古今東西小説に関する様々な本が出版されてきた。そして最後にはいつも、「才能とはなにか」なる問いに行きつくのが常だ。なぜだろう?
答えは簡単だ。それらの本を書くのが小説家として成功した人々だからであり、彼らは当然、「自分には天賦の才がある」と思いたがる。
それに対し、本書の著者であり、世界的に著名なホラー作家、スティーヴン・キングは言う。3流が2流になること、1流が超1流になるには努力だけではどうにもならない。しかし、2流のもの書き(多くの一般的な書き手)が、自己研鑽を重ねて1流になることは可能だ、と。
『書くことについて』と題されたこの本で、キングはその方法論を惜しみなく開示している。多くはキングの経験に基づいた、転用の不可能性が疑われるものだけれど、それは仕方のないことだ。自分の価値観を築くこと、つまり自分のやり方に自信を持つためには、キングの言うように、たくさん読み、たくさん書く しかないのだから。
最初の一章「履歴書」では、自身の生い立ちや作家を目指したいきさつを語り、次の「道具箱」では、小説を書くために必要な道具、語彙(大きさじゃなくて、どう使うか)、文法(副詞はタンポポだ、放っておくとすぐにいっぱいになってしまう)、文法作法について語る。面白いのは次の「書くことについて」と題された一章で、ここでキングは、「なにを、どうやって書くか」を赤裸々に語っている。

▶ [作業指示]
[1] ページ抜粋で、スティーヴン・キングは2流のもの書きが自己研鑽を重ねるとどうなれると言っているか。
[2] ページ抜粋で本の章の名前として挙がっているものを、すべて書き出してください。

▶ [データ抜粋]
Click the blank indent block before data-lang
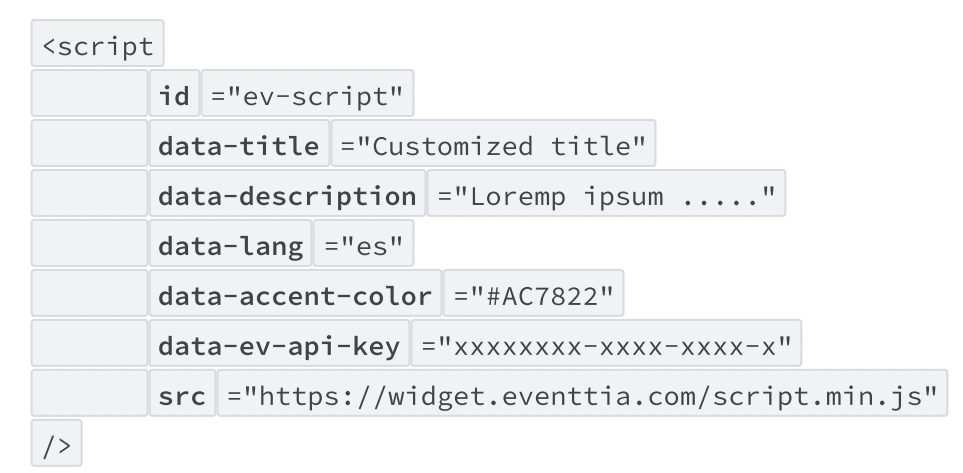click(x=89, y=247)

▶ [回答]
[1] 1流になることが可能だと言っている。

[2] 「履歴書」、「道具箱」、「書くことについて」